> TASK STATEMENT
Filter the records, keeping every line that has the string "width".

> DATA TO EXAMINE
▼

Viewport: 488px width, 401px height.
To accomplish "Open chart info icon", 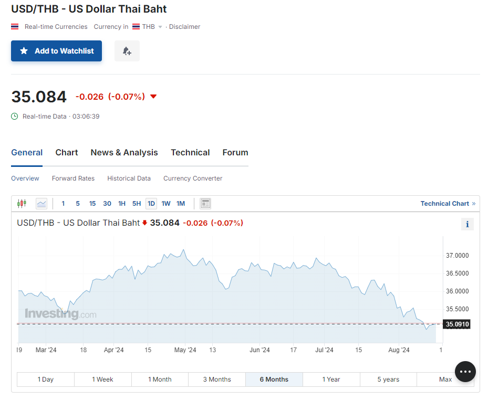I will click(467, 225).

▲
▼

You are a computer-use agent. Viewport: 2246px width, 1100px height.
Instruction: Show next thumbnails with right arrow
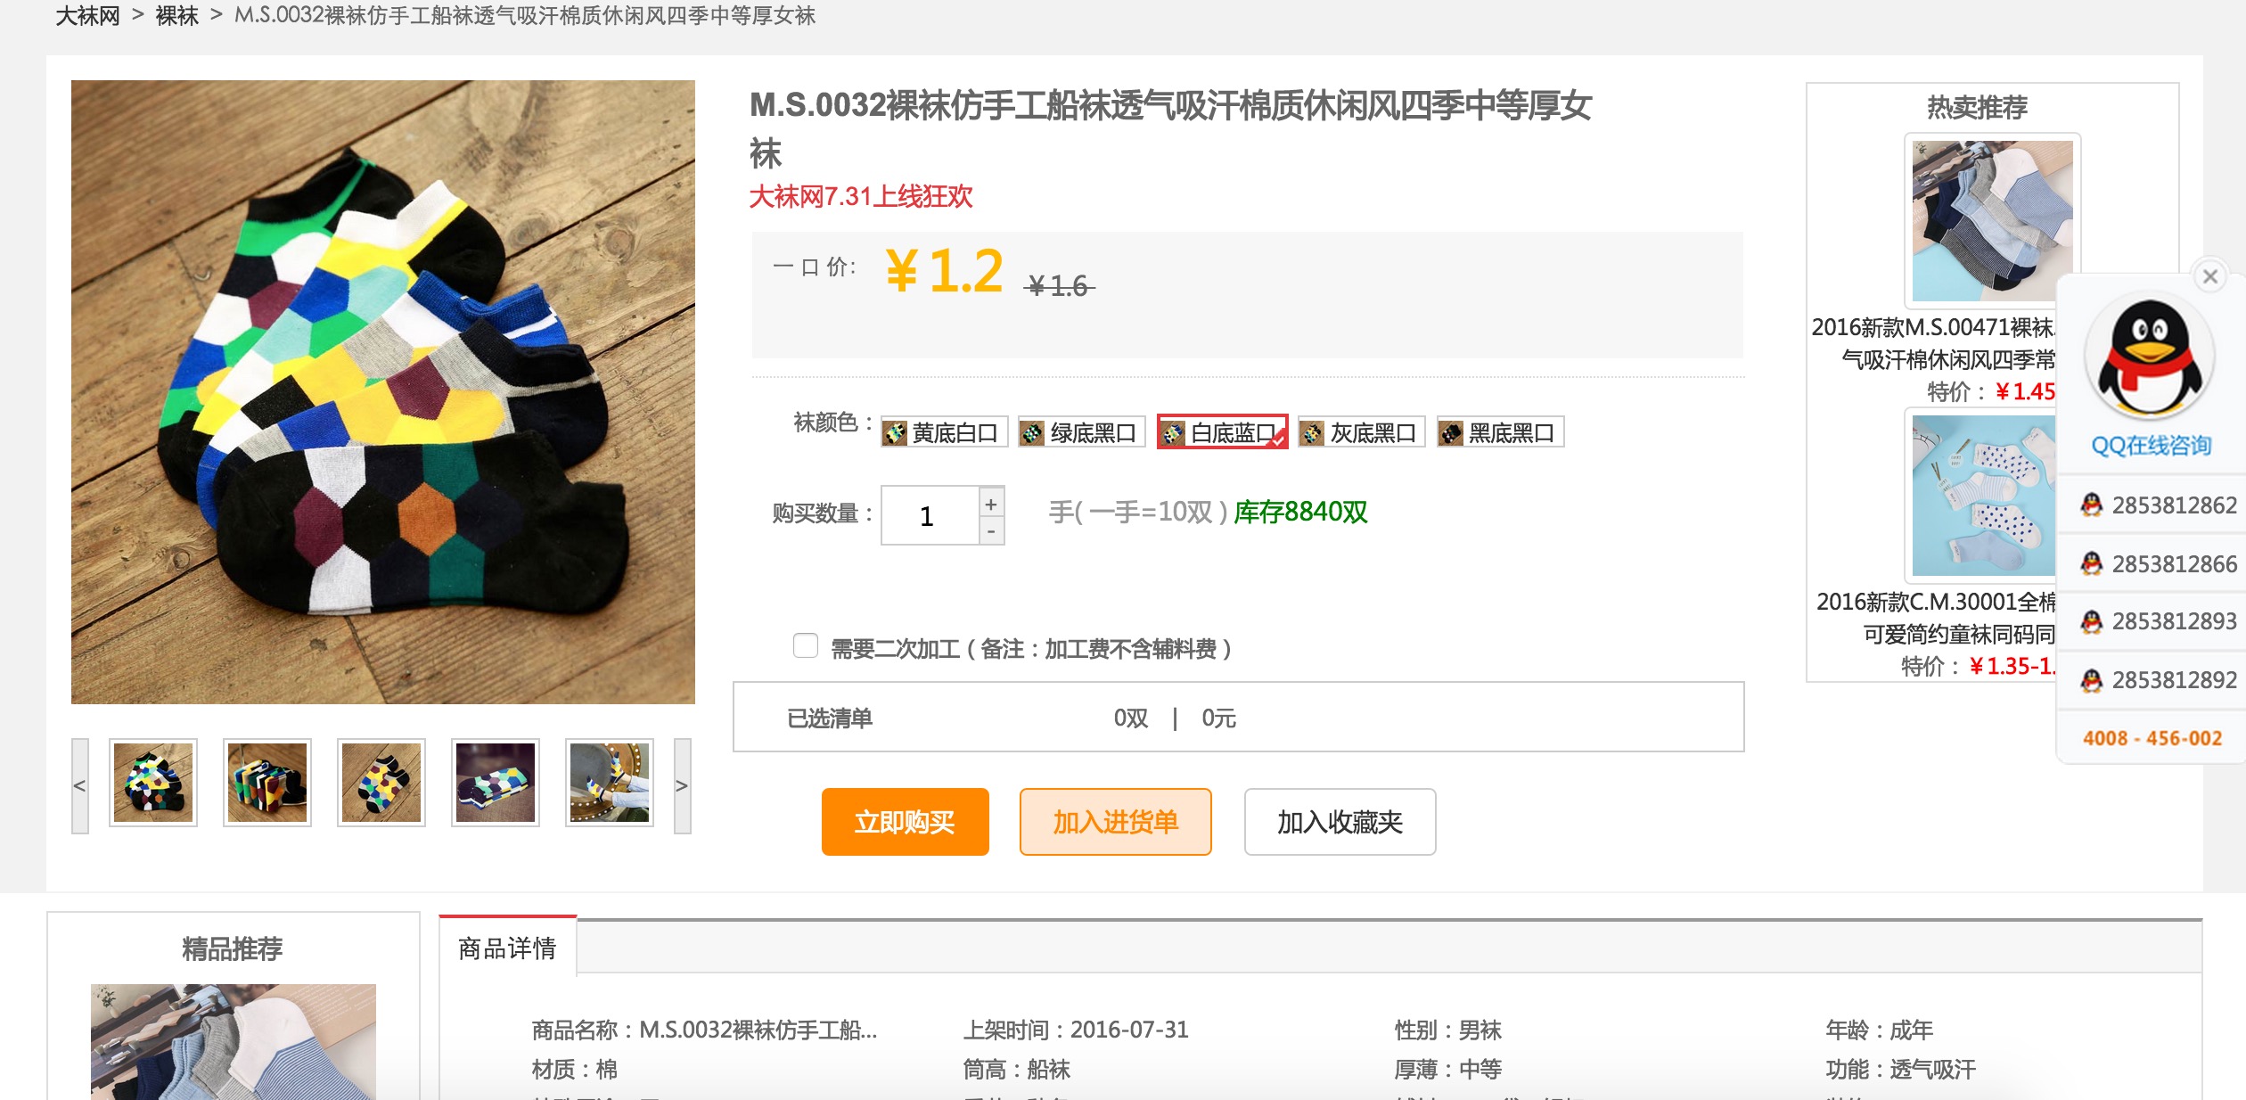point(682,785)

▲

> WRITTEN ANSWER
Viewport: 488px width, 401px height.
You are a computer-use agent. Viewport: 2246px width, 1100px height.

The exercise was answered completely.